What you need to do:
A. Transcribe the column below on Border Patrol prosecutions between "There is yet" and "office in 2009.", inclusive.
B. Go on with the column below on Border Patrol prosecutions, picking up after its final sentence.

Inger's political columns and essays have appeared in the Atlanta Journal-Constitution, Marietta Daily Journal, The Social Contract Journal and other publications. Inger has appeared on My Fox Atlanta, 11 Alive, WSB-TV and has addressed state legislative committees, municipalities and Tea Party groups to educate Americans on the adverse effects of sustained mass immigration. Find her on Twitter @Hunter7Taylor.

The writer's views are her own.

November 2, 2011

There is yet another report that a US Border Patrol agent has been sentenced to prison for "mistreating" an illegal alien (U.S. border agent jailed for improper arrest of suspected drug smuggler,  The most recent incident involves a 15-year old illegal alien drug smuggling suspect.  Agent Jesus E. Diaz, Jr. was charged with deprivation of the teen's "constitutional right to be free from the use of unreasonable force."  If this series of events sounds eerily similar to a previous case, you are correct.

In 2006, Border Patrol agents Ignacia Ramos & Jose Compean were sentenced to 11 and 12 years, respectively, in prison for shooting an illegal alien drug smuggler in the buttocks as he escaped.  President George W. Bush commuted their sentences just as he left office in 2009.

Just a year earlier, in 2005, Edwards County Deputy Sheriff Gilmer Hernandez was charged with violating the civil rights of a Mexican criminal alien when "he shot out the tires of a van filled with illegals as it tried to run him over.  One of the illegal [aliens] in the van was hit with bullet fragments."

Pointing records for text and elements
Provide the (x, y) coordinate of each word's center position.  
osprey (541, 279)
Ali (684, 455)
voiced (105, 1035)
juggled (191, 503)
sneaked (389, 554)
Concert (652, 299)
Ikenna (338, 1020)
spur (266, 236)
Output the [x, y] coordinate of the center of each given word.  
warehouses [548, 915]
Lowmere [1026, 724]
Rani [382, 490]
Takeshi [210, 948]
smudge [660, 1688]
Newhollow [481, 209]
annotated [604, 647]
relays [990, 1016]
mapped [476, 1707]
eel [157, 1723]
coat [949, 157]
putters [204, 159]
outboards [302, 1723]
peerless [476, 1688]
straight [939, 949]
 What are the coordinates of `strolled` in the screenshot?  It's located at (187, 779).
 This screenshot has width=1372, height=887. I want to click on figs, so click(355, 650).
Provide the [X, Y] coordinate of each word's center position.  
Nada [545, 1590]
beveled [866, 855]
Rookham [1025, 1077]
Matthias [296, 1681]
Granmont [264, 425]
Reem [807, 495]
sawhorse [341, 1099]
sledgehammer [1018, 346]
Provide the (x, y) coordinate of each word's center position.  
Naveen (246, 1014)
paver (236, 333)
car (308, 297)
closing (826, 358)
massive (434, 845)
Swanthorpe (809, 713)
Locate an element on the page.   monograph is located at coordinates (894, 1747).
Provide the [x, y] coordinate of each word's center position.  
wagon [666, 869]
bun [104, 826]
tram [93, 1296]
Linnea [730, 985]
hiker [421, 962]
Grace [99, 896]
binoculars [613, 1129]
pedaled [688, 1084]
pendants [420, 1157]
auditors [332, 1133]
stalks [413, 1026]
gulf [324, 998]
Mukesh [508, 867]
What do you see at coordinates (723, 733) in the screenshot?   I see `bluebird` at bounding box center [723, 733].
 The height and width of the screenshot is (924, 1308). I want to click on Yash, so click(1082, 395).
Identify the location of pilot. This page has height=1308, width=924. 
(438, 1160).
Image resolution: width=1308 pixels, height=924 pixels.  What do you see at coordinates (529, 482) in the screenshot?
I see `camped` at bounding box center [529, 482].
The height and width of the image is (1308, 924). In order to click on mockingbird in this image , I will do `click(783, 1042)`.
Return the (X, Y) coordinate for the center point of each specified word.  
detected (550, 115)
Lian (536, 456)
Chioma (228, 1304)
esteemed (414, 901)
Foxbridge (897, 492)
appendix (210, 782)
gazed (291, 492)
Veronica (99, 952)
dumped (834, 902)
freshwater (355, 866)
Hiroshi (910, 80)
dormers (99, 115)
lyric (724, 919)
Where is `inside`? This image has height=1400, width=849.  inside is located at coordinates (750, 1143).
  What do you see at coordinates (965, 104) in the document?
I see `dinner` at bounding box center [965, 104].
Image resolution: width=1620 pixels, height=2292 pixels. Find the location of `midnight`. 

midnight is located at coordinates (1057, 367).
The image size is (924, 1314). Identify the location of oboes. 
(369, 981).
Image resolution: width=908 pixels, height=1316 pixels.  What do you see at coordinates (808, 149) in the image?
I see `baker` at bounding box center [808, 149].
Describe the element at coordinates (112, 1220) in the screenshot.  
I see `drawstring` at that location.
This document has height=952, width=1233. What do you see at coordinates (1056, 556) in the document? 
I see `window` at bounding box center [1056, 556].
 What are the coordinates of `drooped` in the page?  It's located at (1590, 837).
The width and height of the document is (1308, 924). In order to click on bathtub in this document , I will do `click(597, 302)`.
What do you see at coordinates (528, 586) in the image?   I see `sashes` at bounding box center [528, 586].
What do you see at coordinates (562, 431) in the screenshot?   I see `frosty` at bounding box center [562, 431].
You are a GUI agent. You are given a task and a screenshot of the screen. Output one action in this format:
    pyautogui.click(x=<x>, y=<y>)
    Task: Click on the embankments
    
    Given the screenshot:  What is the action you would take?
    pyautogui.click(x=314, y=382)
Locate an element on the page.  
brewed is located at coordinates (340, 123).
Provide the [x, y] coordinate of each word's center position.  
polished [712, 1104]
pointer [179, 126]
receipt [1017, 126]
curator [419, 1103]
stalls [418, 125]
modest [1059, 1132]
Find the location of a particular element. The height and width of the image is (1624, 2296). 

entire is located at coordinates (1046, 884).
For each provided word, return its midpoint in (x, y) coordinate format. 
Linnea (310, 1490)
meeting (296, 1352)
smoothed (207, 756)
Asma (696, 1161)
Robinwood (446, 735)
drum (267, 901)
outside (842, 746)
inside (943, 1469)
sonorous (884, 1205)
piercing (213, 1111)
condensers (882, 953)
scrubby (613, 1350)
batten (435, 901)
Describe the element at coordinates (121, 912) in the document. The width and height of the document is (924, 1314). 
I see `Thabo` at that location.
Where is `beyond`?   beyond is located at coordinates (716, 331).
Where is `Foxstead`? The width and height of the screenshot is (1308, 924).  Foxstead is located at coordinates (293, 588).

Task results:
A.
There is yet another report that a US Border Patrol agent has been sentenced to prison for "mistreating" an illegal alien (U.S. border agent jailed for improper arrest of suspected drug smuggler,  The most recent incident involves a 15-year old illegal alien drug smuggling suspect.  Agent Jesus E. Diaz, Jr. was charged with deprivation of the teen's "constitutional right to be free from the use of unreasonable force."  If this series of events sounds eerily similar to a previous case, you are correct.

In 2006, Border Patrol agents Ignacia Ramos & Jose Compean were sentenced to 11 and 12 years, respectively, in prison for shooting an illegal alien drug smuggler in the buttocks as he escaped.  President George W. Bush commuted their sentences just as he left office in 2009.

B.
In the most recent cases, each suspect was a drug smuggler, each an illegal alien, both granted immunity to testify against the agents and both cases went through the US Attorney's Office for the Western District of Texas.  What does this say of the constitutional rights of legal American citizens versus those of illegal aliens?

In an article entitled, "Borderline Constitutionalism: Reconstructing and Deconstructing Judicial Justifications for Constitutional Distortion in the Border Region, by Philip Mayor in the Summer 2011 issue of the Harvard Civil Rights-Civil Liberties Law Review, Mr. Mayor posits that "constitutional liberties work differently near the border."  Clearly.

The illegal alien captured at the border is granted constitutional protections in spite of having violated our immigration laws while the Border Patrol agents are jailed as they enforce the law.  This, along with the  underenforcement of border activities by those US Attorneys closest to the problem, continue to surrender our national sovereignty one case at a time.


46 Harv. C.R.-C.L. L. Rev. 657 (2011)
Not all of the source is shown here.